Let the voters have a choice now

By Steve Estes

It doesn’t seem to be good enough that a judge has told our elected leadership in Tallahassee that their attempt to subvert a citizen’s initiative was ill-conceived and unworthy of a ballot position in November.

Now those very same elected leaders in Tallahassee are not only appealing the judge’s decision over their ill-conceived, unworthy attempt to subvert a citizen initiative, but they have filed a last-minute suit to have the actual citizen’s initiatives removed from the November ballot.

Amendments 5 and 6 are citizen’s initiatives for state constitutional changes that greatly restrict what lawmakers can do when going through the re-districting process every 10 years with a new census.

Business as usual has been to re-draw districts that favor the incumbent with registered voter numbers, if that incumbent is in the majority political party, or to re-draw the district to favor the political party currently in power.

The result of this haphazard, wholly political process has been state representative and senatorial districts that resemble something a three-year-old would do with a crayon on a pre-dinner napkin.

For example, the Republican party is currently in power in Tallahassee.

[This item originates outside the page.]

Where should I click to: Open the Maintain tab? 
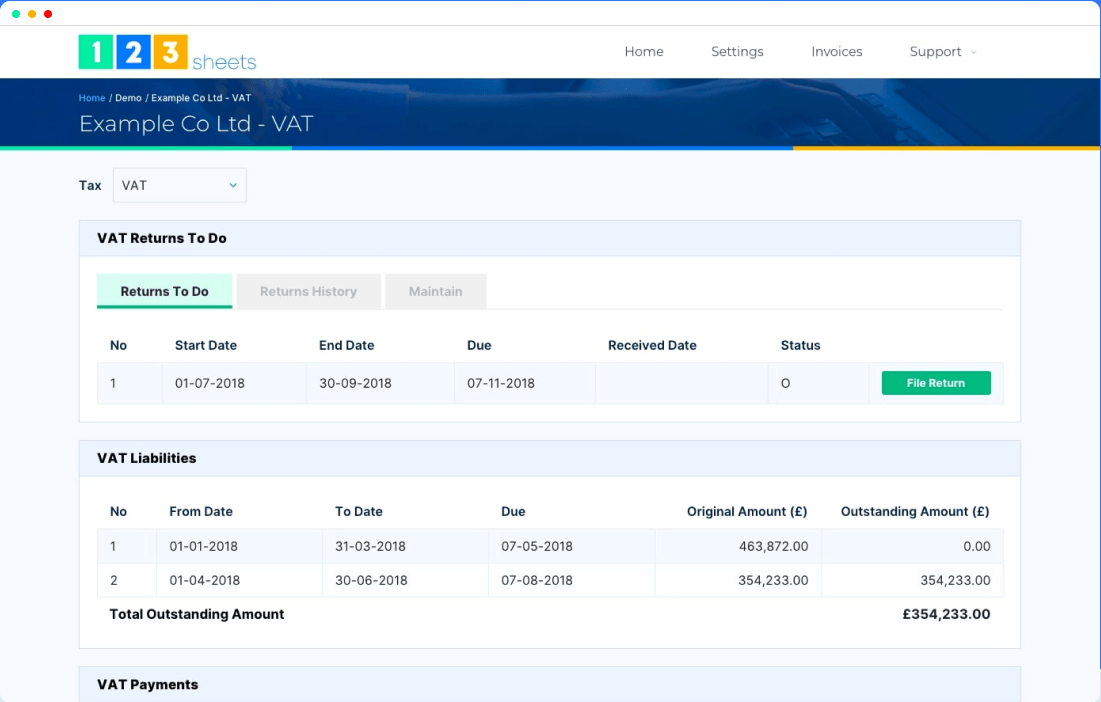[435, 291]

To ensure that as many Republicans as possible are returned to office, or win office, legislators will draw districts that eliminate Democratic voters wherever possible, pushing them into single districts they will “give up” to the minority party. This makes for districts that might cross multiple municipal boundaries, skip entire subdivisions and look like an upright pencil with bites taken from its exterior.

Or in the case of one district, run from the east to west coast of the state to pick up primarily Republican voters while eliminating or reducing the Democratic voters and foisting them off into another district. The goal of the prevailing party is to get a solid majority for their candidates in as many districts as possible.

What this also means is that sometimes neighbors across the street from one another will have different elected representation, even though their issues will be identical.

Amendments 5 and 6 are designed to stop that practice and force lawmakers to represent an entire municipal area, or groups of areas that are adjacent to one another as much as possible, even if the mix is evenly split between voters of both parties, or dominated by Independents.

The practice is known as gerrymandering, and it has never bode well for the voter, only for the politician.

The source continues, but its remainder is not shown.